begin Dataset records
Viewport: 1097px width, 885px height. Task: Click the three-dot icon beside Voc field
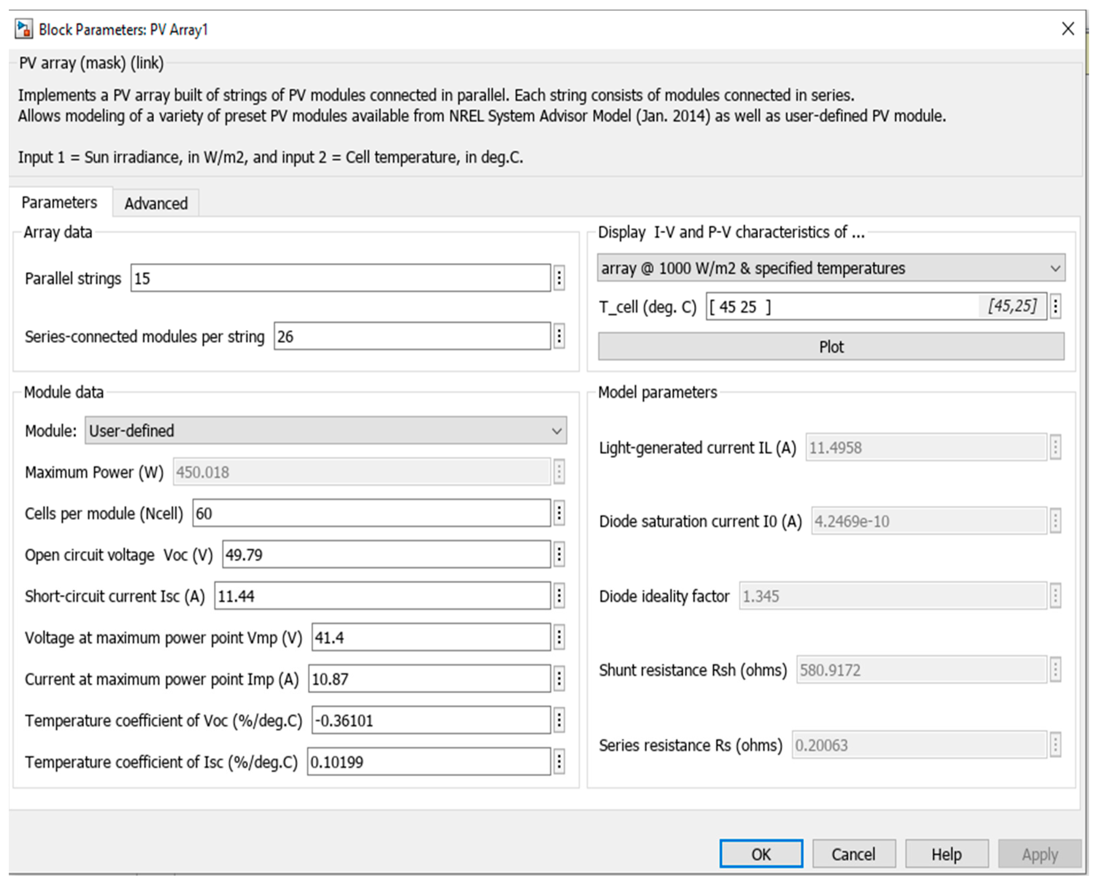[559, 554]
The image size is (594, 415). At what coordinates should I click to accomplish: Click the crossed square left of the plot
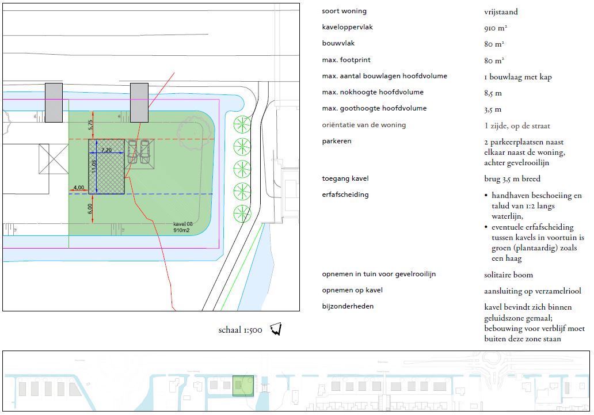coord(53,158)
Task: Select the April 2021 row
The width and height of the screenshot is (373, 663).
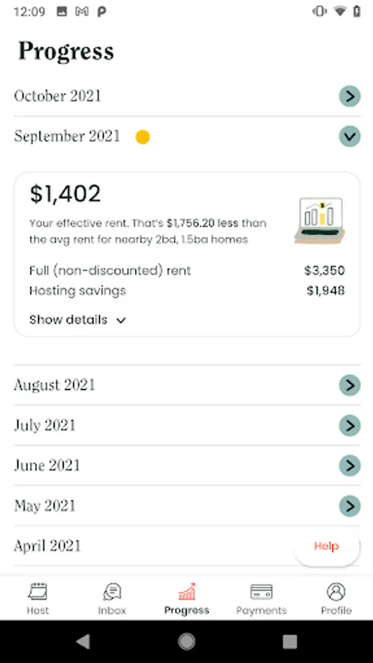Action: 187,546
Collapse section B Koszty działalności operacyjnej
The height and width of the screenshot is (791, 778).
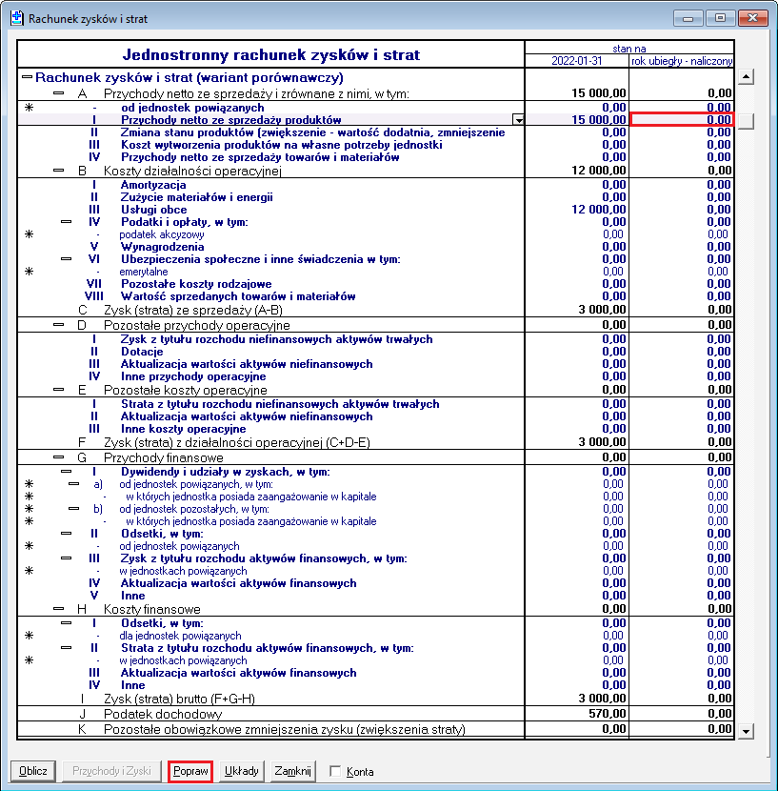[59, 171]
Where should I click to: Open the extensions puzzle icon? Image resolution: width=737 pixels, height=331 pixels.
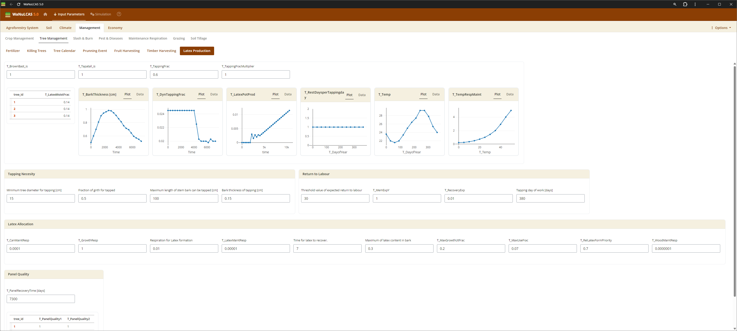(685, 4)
end Dataset records
begin Dataset records
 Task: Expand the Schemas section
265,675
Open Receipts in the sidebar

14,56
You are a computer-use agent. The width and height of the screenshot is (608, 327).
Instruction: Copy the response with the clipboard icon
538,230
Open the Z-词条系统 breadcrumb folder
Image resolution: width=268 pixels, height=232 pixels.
end Dataset records
## Exercise prompt
Reproduce exactly the part of the data entries above that opens with the line containing "You are a computer-use" and closes with the line containing "Image resolution: width=268", including both of those lines.

## Solution to this problem
You are a computer-use agent. The width and height of the screenshot is (608, 327).
Instruction: Copy the response with the clipboard icon
538,230
Open the Z-词条系统 breadcrumb folder
Image resolution: width=268 pixels, height=232 pixels.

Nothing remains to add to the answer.